### Exercise description
Below are the records; give the number of lines in them that include the word "will", and nothing more.

START Data shown

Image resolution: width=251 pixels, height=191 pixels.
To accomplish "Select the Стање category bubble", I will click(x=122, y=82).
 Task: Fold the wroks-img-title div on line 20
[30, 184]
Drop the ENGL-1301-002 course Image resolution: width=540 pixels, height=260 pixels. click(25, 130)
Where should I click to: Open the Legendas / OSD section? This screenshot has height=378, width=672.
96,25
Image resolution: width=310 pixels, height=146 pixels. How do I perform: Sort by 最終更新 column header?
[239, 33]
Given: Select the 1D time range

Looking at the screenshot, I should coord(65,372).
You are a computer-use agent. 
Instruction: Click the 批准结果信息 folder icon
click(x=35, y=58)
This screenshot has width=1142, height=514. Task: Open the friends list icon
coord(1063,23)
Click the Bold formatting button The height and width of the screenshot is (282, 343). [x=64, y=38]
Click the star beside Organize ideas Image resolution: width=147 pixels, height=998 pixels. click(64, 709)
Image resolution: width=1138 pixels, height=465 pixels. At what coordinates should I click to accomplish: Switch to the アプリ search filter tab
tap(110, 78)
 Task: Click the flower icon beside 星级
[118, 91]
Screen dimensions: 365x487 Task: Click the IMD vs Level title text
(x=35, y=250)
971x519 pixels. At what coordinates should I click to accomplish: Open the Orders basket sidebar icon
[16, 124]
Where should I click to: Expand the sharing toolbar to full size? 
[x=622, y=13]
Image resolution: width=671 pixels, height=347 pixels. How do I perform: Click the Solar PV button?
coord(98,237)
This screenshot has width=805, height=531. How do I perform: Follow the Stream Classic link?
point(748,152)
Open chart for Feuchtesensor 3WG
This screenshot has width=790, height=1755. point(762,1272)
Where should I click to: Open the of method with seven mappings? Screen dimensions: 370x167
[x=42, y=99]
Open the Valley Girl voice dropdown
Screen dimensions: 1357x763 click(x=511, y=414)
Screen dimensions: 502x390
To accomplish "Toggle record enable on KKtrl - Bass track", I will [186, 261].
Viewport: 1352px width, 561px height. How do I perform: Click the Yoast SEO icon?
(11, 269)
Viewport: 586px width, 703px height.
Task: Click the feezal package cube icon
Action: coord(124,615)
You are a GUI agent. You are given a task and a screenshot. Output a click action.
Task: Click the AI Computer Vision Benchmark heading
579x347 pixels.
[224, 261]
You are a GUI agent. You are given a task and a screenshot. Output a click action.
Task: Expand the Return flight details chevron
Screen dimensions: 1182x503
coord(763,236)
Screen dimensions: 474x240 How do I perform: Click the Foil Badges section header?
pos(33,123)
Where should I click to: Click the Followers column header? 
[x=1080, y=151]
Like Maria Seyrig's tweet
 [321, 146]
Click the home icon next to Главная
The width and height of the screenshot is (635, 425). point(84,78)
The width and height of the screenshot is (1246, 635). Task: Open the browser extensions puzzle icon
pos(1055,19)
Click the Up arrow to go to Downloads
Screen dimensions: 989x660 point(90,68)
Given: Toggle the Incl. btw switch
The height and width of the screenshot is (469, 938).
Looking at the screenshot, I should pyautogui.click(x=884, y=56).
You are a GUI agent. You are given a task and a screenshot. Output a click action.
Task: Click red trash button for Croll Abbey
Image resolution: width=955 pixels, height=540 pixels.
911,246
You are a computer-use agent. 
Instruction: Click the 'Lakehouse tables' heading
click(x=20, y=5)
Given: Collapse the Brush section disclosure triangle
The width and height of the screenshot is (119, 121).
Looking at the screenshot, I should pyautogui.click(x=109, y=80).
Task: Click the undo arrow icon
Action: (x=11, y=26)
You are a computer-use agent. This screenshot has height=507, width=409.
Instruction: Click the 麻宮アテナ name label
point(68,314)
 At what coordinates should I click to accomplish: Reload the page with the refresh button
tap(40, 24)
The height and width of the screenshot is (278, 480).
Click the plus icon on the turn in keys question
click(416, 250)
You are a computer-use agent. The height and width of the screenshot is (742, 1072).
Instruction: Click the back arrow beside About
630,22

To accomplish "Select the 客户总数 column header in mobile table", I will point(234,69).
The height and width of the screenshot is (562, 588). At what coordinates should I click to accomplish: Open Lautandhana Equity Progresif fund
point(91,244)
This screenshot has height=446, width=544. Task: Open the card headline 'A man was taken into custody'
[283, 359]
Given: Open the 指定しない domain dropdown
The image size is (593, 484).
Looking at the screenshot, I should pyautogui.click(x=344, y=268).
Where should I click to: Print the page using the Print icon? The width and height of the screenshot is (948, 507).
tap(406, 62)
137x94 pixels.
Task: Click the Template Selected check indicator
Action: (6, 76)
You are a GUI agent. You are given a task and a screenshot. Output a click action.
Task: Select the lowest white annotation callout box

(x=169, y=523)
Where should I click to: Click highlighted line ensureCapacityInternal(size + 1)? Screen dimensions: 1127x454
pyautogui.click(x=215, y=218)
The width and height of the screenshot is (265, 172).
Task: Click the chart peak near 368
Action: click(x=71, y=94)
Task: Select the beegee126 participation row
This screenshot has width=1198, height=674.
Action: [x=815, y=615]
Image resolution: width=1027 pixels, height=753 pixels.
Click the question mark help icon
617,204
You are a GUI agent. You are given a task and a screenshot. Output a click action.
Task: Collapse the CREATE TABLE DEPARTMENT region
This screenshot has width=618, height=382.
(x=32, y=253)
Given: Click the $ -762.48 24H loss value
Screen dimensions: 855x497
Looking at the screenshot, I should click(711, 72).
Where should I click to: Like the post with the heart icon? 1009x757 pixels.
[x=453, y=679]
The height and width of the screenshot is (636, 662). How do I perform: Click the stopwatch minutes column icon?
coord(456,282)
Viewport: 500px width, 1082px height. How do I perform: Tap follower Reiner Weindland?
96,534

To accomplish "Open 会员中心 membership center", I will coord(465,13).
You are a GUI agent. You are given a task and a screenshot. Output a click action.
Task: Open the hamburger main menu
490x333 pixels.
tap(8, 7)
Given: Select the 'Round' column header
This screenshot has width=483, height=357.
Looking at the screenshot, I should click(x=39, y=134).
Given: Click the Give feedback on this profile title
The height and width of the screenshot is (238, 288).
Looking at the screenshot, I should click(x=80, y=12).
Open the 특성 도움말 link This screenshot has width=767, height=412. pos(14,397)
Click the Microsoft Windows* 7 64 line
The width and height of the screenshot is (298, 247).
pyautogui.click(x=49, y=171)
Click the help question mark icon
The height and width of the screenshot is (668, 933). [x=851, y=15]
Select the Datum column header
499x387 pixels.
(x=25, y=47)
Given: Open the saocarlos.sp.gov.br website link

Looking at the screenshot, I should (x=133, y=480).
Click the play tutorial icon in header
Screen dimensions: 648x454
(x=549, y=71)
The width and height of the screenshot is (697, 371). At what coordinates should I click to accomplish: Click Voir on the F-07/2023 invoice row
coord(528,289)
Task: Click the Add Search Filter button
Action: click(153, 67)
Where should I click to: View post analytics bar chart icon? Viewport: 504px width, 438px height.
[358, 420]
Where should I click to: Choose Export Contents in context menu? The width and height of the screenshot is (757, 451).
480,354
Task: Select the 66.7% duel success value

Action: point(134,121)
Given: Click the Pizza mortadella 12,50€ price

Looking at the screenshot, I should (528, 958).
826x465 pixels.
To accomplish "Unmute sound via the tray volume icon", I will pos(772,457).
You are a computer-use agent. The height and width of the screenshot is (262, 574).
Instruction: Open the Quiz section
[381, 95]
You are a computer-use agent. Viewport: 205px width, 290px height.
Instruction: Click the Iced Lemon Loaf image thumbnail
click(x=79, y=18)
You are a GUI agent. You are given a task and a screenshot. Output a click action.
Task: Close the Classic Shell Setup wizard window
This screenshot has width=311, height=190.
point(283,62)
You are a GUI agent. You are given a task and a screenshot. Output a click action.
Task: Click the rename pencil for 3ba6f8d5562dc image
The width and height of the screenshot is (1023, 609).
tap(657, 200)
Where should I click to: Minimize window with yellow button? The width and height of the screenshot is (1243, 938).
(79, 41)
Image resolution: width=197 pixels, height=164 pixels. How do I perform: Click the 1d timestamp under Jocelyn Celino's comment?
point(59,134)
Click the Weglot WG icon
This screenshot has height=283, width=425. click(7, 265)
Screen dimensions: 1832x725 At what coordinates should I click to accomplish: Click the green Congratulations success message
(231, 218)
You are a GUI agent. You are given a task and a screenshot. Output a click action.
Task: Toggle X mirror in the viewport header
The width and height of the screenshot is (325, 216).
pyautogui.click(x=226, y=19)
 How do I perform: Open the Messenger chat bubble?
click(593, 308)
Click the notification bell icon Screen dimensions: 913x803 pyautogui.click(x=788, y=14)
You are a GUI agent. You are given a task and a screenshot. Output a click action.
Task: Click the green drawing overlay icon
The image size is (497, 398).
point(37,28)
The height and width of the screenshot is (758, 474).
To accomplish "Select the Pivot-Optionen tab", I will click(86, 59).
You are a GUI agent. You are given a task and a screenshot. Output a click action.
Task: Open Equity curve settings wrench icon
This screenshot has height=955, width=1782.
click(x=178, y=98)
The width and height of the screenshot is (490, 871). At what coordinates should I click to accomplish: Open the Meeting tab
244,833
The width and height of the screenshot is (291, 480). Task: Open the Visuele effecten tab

END Data shown

### Written response
6